Mathematics · Lesson 05

Pythagoras & Triangles

Right triangles a² + b² = c² Interactive explorer Practice problems

Over 2,500 years ago, Pythagoras proved that a simple relationship connects the three sides of every right triangle. That one idea is still used by architects, engineers, GPS systems, and game developers today.

Who was Pythagoras?

Pythagoras of Samos was a Greek philosopher and mathematician who lived around 570–495 BCE. He founded a school of thought that believed mathematics was the foundation of all reality — long before anyone had calculators, computers, or even algebra as we know it today.

Although the theorem that bears his name was likely known to Babylonian and Indian mathematicians even earlier, Pythagoras and his followers are credited with providing the first formal proof — a logical argument showing it must always be true, for every right triangle, without exception.

The Pythagorean Theorem

A right triangle is any triangle with one 90° angle (the right angle, shown with a small square).

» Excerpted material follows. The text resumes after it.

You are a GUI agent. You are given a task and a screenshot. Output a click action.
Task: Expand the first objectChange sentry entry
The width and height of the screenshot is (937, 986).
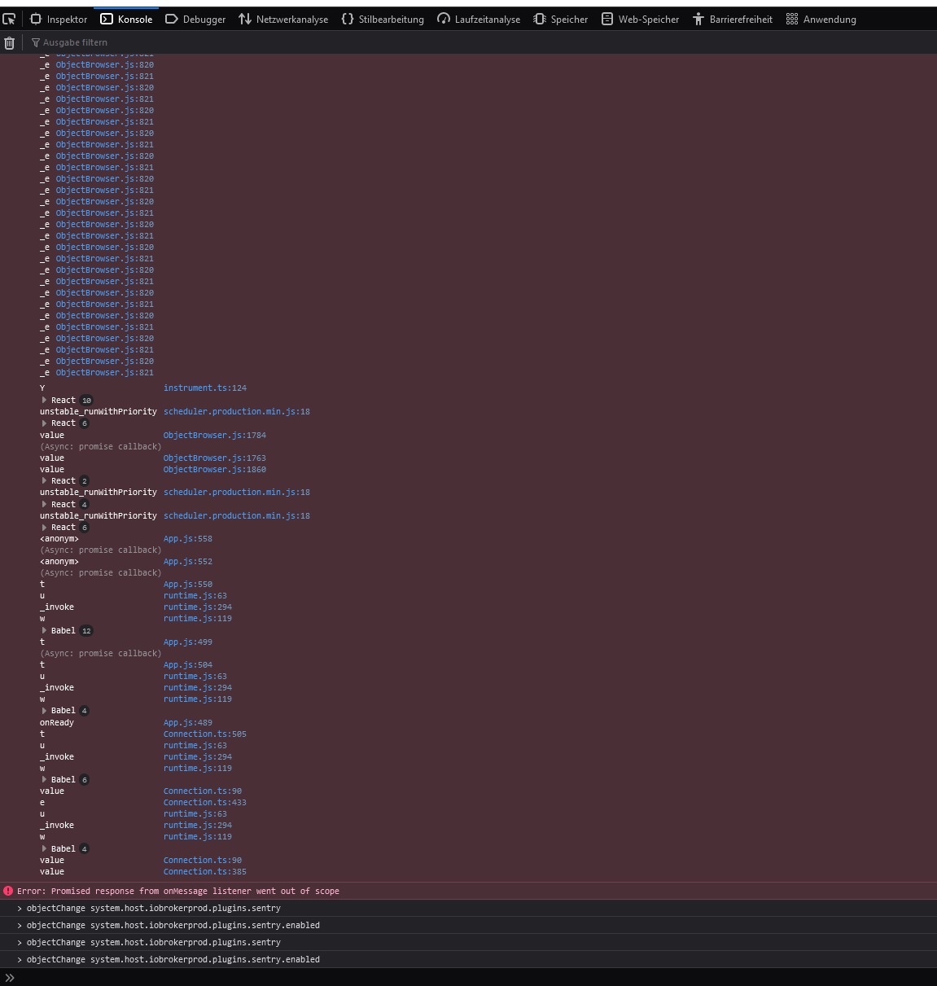(x=19, y=908)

The two sides that form the right angle are called the legs. The side opposite the right angle — always the longest side — is the hypotenuse.

a² + b² = c²

a and b are the legs.
c is the hypotenuse.

The theorem states: the square of the hypotenuse equals the sum of the squares of the two legs. Square leg a, square leg b, add them together — and you get the square of hypotenuse c.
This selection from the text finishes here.